Our lectures and discussion sessions were open to anyone who wanted to join, even if we could only finance 12 students in the lab. Because the class was for people of all experience levels, our first lecture started as an explanation of the most important biological mechanisms. Building on the basics, the second lecture introduced synthetic biology both within the context of iGEM and as it is understood in some of the most significant synbio laboratories. The third lecture explained, at a high level, intricate circuits and systems in many chassis developed in labs at MIT and Caltech, and the greater applications of such research. We brought in guest lecturers, such as Prof. Douglas Densmore of Boston University, to talk about their work in different approaches to synbio, and had students read and explain important scientific papers to practice finding and comprehending the significant conclusions in dense academic papers.


When we felt like the basics of synthetic biology had been covered, we were keen to explore its public perception as well as the possibilities of its future. In the last week of the class, the lectures were replaced with involved discussion groups on topics from the ethics of synthetic biology to its public image to the problem of intellectual property. We challenged the students to choose one intriguing paper in synthetic biology, present it, and then craft their own experiments to extend the research in a new and exciting way.

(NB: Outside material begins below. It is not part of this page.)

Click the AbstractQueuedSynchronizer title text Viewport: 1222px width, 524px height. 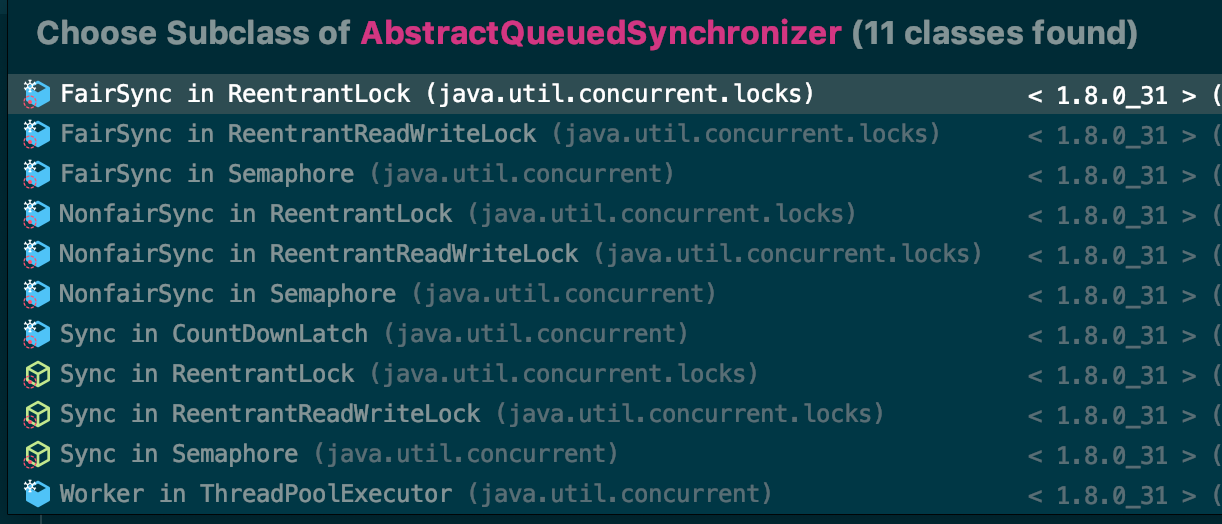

The class as a whole was a rewarding experience for us. Not only did we reach out to people far beyond the scope of MIT to both explain and explore the field of synthetic biology, but we began to understand the possibilities and problems of synbio on a whole new dimension through teaching the concepts to others.

Class Safety

The safety of our students was a high priority. Every student in the lab section was trained by the MIT Environmental Health and Safety department in BL1 practices and Hazardous Waste Disposal. We (the instructors) cleaned and prepared the lab space every night before class and made sure all reagents and materials were available to the students in the morning. The Knight Lab was a safe place to perform our BL1 experiments. No risks were taken in our classroom. Our lectures were given in meeting rooms and presentation rooms throughout the MIT Computer Science and Artificial Intelligence Laboratory building, well outside of the Knight Lab setting.


Lack of organization and sufficient space looked to pose a problem early on in the class. However, by splitting the students into two groups and dividing the class between two rooms, we were able to avoid crowding in the lab space and teach a successful class on synthetic biology and its scientific and social influence.

Collaboration and Outreach



We helped out a few other universities too! We collaborated with the BU-Wellesley Software team to assist them in their goal of creating an ambient auxiliary system for the laboratory setting, by helping them bridge the designer and end-user gap. Their project, appropriately called "Puppetshow," aims to automate laboratory processes through the use of automated liquid-handling robots while preserving the sensibility and communicability of a human researcher. Wellesley students visited our lab twice and we provided them with information for the HCI (human-computer interaction) aspects of their project, including showing them the techniques used on our lab.

We also served as Beta testers for BU's software project, including providing a robot configuration for them and allowing them to install their software on our igem computer to get feedback from us. Finally, our team programmed a robot that was used to characterize parts made by the BU iGEM team.


Depicted above is the 2011 MIT iGEM team's addition to the DARPA funded robot in collaboration with BU. We programmed a user interface for the colony picker that can be found here. A video of one of our instructors using our interface to guide the robot can be found here. The scanner can also be used a 2D barcode scanner, thanks to a collaboration with Ginkgo that allowed us to port their technology to the scanner.